We're moving like molasses in March on the progress of this 1970 Nova. But moving we are. Avid readers of Super Chevy's Nova may remember that in the '06 Nova annual, (page 35) we installed one of the first sets of subframe connectors from Global West. Take a gander at the April '07 issue of Super Chevy and you'll see the rusty old Nova clip receiving the royal treatment with upgrades from Global West and ECI.So what do we have in this issue for the $250 swap-meet special? Were glad you asked. It's time to dive deep into one of the most time-consuming processes of building any hot rod: bodywork. We're not going to sugarcoat anything here. This Nova is uglier than a baboon's butt and is going to require extensive amounts of surgery to replace the rotted and rippled metal.
Our friends at CARS Inc. stepped in and provided us with enough sheetmetal to keep us busy on bodywork for several months. After browsing through their catalog, it's amazing how much replacement sheetmetal and patch panels you can get for these Novas. You can replace practically the whole car out of their catalog. Besides sheetmetal, CARS Inc. has just about everything you would need to restore a '63-79 Nova. Luckily for us, they have a Southern California location. All it took was a pickup truck and a few minutes at their warehouse. After we loaded up the truck, we hightailed it to Harrison's Restorations in Upland, California, to start the long process of restoring the body on this Nova.
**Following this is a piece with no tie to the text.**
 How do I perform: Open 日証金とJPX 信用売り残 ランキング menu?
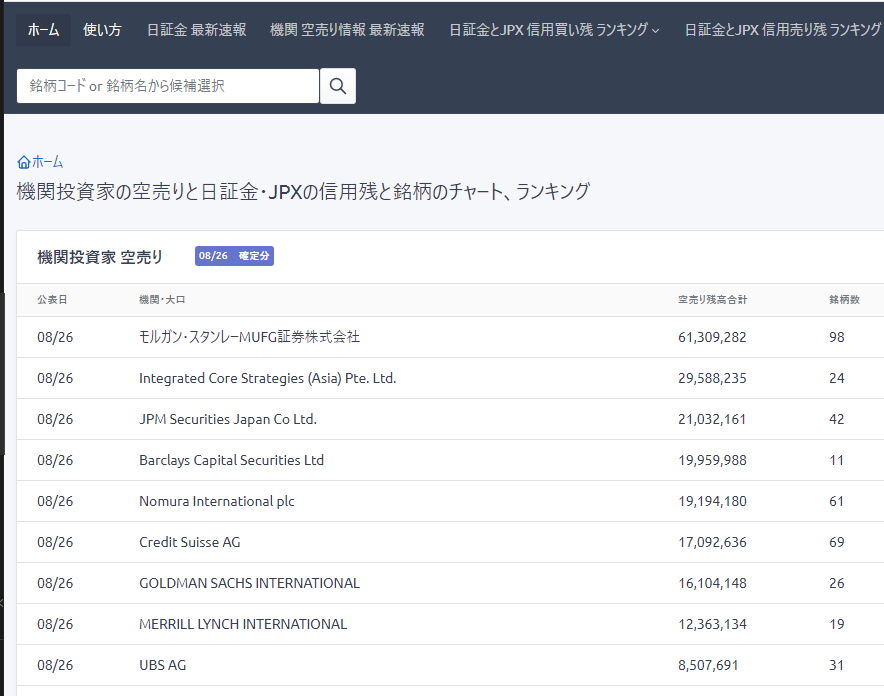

This is only the beginning of this car's buildup; we have lots more in store for the future.
We weren't kidding when we said this thing was ugly. It makes our face pucker up like a lemon just looking at it.
The first order of business was to completely gut the inside of this vehicle. There is no sense in having a stray spark from our welder or grinder catch anything on fire. Anyone want a set of stock Nova seats? We'll hold onto them for a while before we dumpster them. Some knucklehead in years past used about 30 sheetmetal screws to screw the 1-inch-thick household carpet into the floor. That was a fun time pulling up that carpet and trying to find those screws. And if that wasn't bad enough, I gave myself a wicked black eye trying to remove those seatbelt anchor bolts. Yup, you guessed it: the ratchet slipped, and I punched myself in the eye so hard I saw stars-the clear, iridescent ones that float dizzyingly by in that anguished water some call tears.
After removing the bumper and using a hammer to shatter the decades-old Bondo job, we found out why there was so much mud back there. This car has been smacked in the heinie and, rather than fix it the right way, a mudslinger from years past just slathered the body filler on to cover up the mess.